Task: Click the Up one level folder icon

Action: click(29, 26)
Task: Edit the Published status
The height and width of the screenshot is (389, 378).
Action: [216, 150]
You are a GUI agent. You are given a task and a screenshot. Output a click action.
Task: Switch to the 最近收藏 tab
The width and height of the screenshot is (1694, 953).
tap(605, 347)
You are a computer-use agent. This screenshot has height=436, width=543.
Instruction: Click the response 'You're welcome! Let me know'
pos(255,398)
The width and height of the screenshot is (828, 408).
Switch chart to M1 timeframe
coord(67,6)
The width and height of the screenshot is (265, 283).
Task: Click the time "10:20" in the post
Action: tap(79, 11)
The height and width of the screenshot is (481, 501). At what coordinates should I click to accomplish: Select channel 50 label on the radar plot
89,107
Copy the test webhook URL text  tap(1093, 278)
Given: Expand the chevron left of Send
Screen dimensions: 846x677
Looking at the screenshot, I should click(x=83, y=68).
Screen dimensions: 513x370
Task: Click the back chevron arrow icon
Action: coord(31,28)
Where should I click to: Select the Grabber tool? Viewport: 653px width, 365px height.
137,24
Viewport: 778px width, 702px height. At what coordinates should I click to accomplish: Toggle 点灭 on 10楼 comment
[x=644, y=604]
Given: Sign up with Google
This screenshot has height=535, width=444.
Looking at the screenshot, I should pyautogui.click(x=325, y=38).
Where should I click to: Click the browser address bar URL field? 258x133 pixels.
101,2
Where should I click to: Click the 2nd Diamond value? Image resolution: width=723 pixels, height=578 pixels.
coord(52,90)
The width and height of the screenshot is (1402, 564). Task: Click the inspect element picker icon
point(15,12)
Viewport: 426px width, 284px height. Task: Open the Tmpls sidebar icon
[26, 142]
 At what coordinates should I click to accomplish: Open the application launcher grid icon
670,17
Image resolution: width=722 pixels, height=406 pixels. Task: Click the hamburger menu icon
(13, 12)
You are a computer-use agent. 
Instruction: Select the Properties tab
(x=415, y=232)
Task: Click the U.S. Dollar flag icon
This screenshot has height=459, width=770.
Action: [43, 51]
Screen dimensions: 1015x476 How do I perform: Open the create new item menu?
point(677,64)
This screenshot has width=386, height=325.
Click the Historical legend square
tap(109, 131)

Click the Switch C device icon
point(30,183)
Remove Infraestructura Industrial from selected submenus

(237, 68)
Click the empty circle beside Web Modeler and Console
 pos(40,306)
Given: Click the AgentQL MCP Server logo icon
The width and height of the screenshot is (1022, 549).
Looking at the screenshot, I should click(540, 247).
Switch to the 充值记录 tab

What needs to be done »
Rewrite the listing, changing "hamburger menu" to "three-line menu" and leaving every other line untouched.

Completed exercise »
Task: Click the Up one level folder icon

Action: click(29, 26)
Task: Edit the Published status
The height and width of the screenshot is (389, 378).
Action: [216, 150]
You are a GUI agent. You are given a task and a screenshot. Output a click action.
Task: Switch to the 最近收藏 tab
The width and height of the screenshot is (1694, 953).
tap(605, 347)
You are a computer-use agent. This screenshot has height=436, width=543.
Instruction: Click the response 'You're welcome! Let me know'
pos(255,398)
The width and height of the screenshot is (828, 408).
Switch chart to M1 timeframe
coord(67,6)
The width and height of the screenshot is (265, 283).
Task: Click the time "10:20" in the post
Action: tap(79, 11)
The height and width of the screenshot is (481, 501). At what coordinates should I click to accomplish: Select channel 50 label on the radar plot
89,107
Copy the test webhook URL text  tap(1093, 278)
Given: Expand the chevron left of Send
Screen dimensions: 846x677
Looking at the screenshot, I should click(x=83, y=68).
Screen dimensions: 513x370
Task: Click the back chevron arrow icon
Action: coord(31,28)
Where should I click to: Select the Grabber tool? Viewport: 653px width, 365px height.
137,24
Viewport: 778px width, 702px height. At what coordinates should I click to accomplish: Toggle 点灭 on 10楼 comment
[x=644, y=604]
Given: Sign up with Google
This screenshot has height=535, width=444.
Looking at the screenshot, I should pyautogui.click(x=325, y=38).
Where should I click to: Click the browser address bar URL field? 258x133 pixels.
101,2
Where should I click to: Click the 2nd Diamond value? Image resolution: width=723 pixels, height=578 pixels.
coord(52,90)
The width and height of the screenshot is (1402, 564). Task: Click the inspect element picker icon
point(15,12)
Viewport: 426px width, 284px height. Task: Open the Tmpls sidebar icon
[26, 142]
 At what coordinates should I click to accomplish: Open the application launcher grid icon
670,17
Image resolution: width=722 pixels, height=406 pixels. Task: Click the three-line menu icon
(13, 12)
You are a computer-use agent. 
Instruction: Select the Properties tab
(x=415, y=232)
Task: Click the U.S. Dollar flag icon
This screenshot has height=459, width=770.
Action: [43, 51]
Screen dimensions: 1015x476 How do I perform: Open the create new item menu?
point(677,64)
This screenshot has width=386, height=325.
Click the Historical legend square
tap(109, 131)

Click the Switch C device icon
point(30,183)
Remove Infraestructura Industrial from selected submenus

(237, 68)
Click the empty circle beside Web Modeler and Console
 pos(40,306)
Given: Click the AgentQL MCP Server logo icon
The width and height of the screenshot is (1022, 549).
Looking at the screenshot, I should click(540, 247).
Switch to the 充值记录 tab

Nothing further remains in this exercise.